Genetic dissection of Hoxb1 function in the developing mouse auditory system

The central auditory pathway consists of sensory nuclei that transmit the ascending acoustic information and efferent motoneurons that modulate primary afferent responses. It is known that rhombomere 4 (r4) and Hoxb1are involved in the development of the central circuit that allows the perception and amplification of sound. Moreover, patients with mutations in the HOXB1 locus do suffer of auditory deficiencies1. The sensory area of the Corti organ consists of two cell types: the inner hair cells (IHC) and the outer hair cells (OHC). IHCs are the major detectors of auditory stimuli and are innervated by lateral olivocochlear motoneurons (LOC), whereas the medial olivocochlear motoneurones (MOCs) synapse with OHCs involved in the cochlear amplification process. Both LOC and MOC are under the control of Hoxb1 to develop. We previously showed that MOC and LOC are absent in Hoxb1null mutants; mice have hearing impairments and a degeneration of OHCs.

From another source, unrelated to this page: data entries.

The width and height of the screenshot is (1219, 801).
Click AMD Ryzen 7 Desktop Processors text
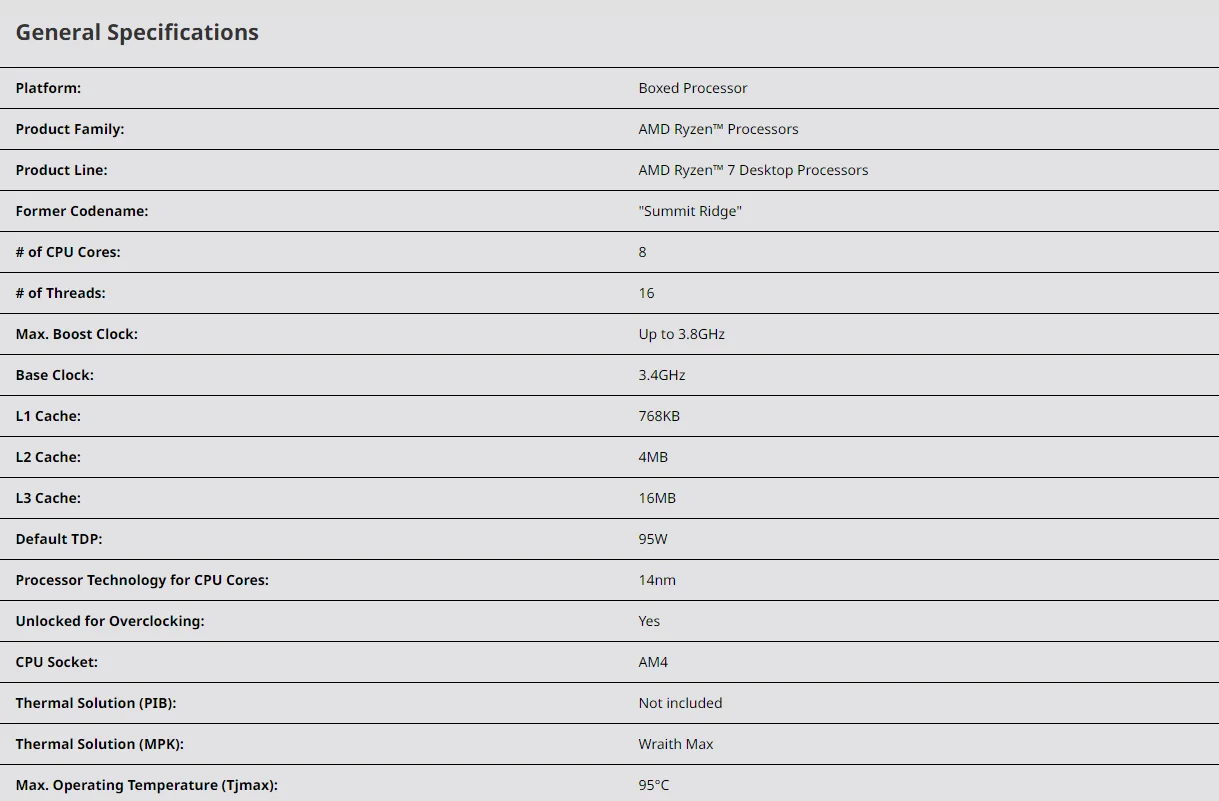tap(753, 170)
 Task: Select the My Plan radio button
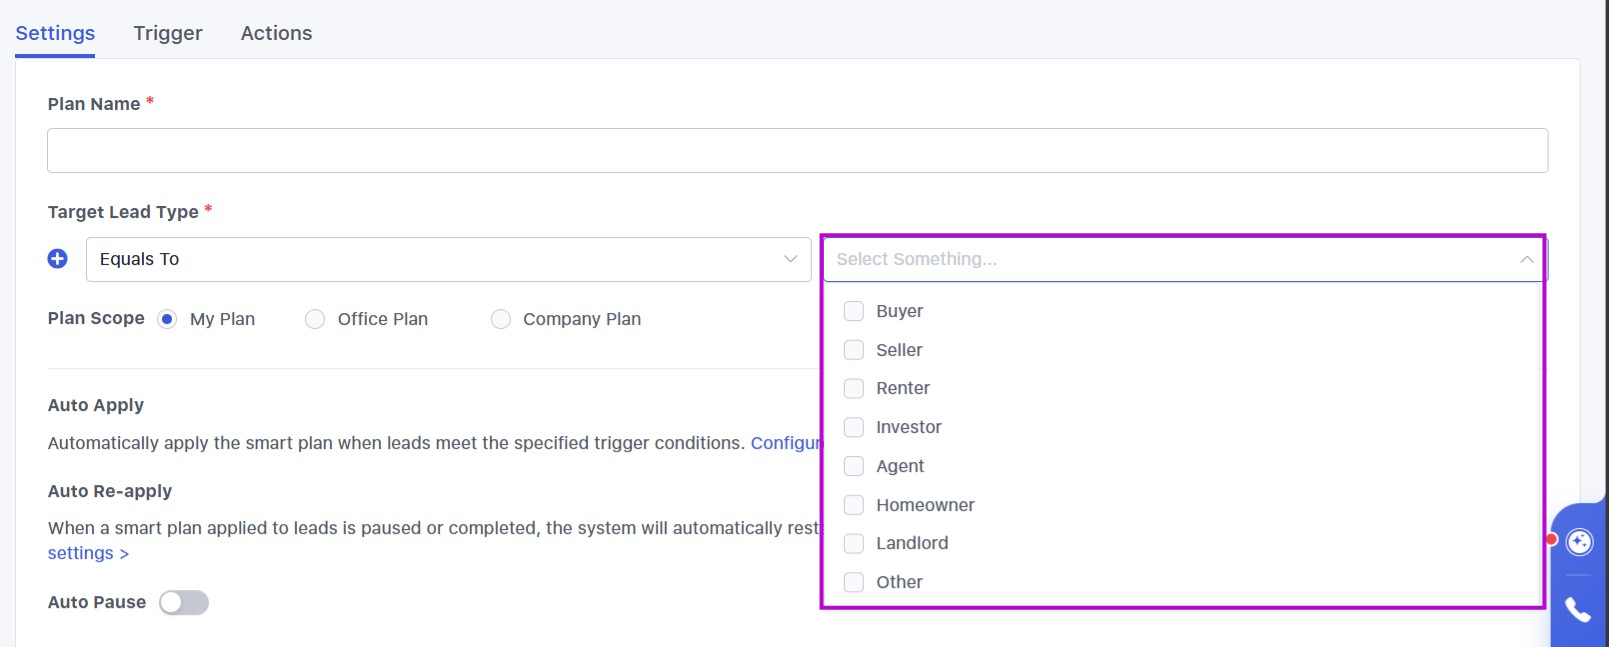point(168,319)
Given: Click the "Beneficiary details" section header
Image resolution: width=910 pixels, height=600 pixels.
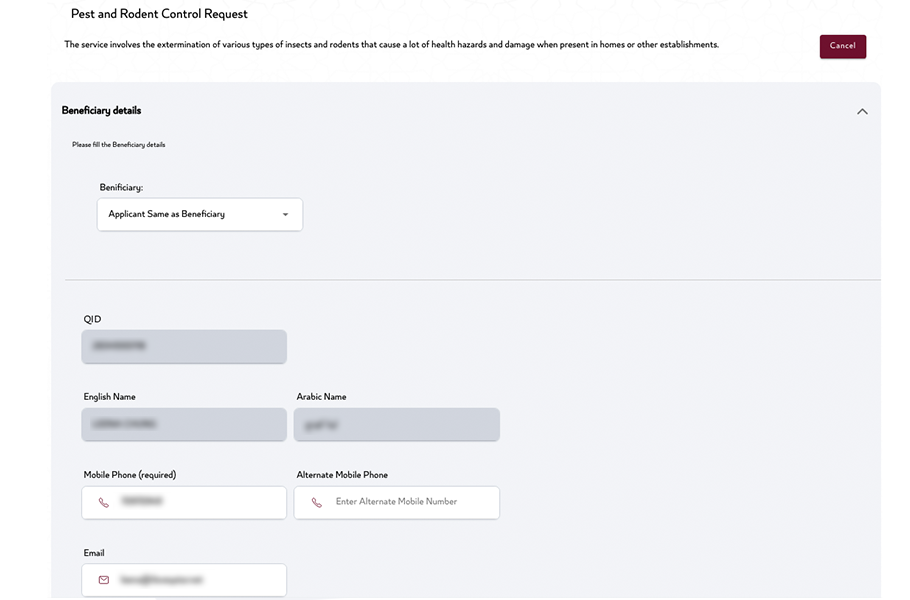Looking at the screenshot, I should point(103,110).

Scansion electron microscopy (SEM) investigations show a considerable disorganization of OHC stereocilia and cell loss at the apical level where low frequency sounds are normally perceived2. Degeneration of OHCs may be caused by the absence of synaptic/trophic stimulation of OHCs from the MOCs during a postnatal critical period3. To test this hypothesis and exclude a possible contribution of central auditory nuclei in this phenotype, we analyzed by SEM conditional Hoxb1 mutants (Ptf1acre Hoxb1 Flox/Flox; Atoh1cre Hoxb1 Flox/Flox) in which Hoxb1 is eliminated in dorsal/ sensory structures involved in the acoustic pathway. Our preliminary data show that in the presence of Hoxb1 in the ventral/ motor domain, where MOC and LOC motoneurons develop, but in the absence of Hoxb1 in sensory central nuclei, OHCs show a regular morphology and fail to reproduce the severe phenotype observed in Hoxb1null mutants. To ultimately confirm a role of MOCs as major effectors, Hoxb1 function will be abolished in theventral domain of r4 using a motorneuron-specifc Cre-recombinase line.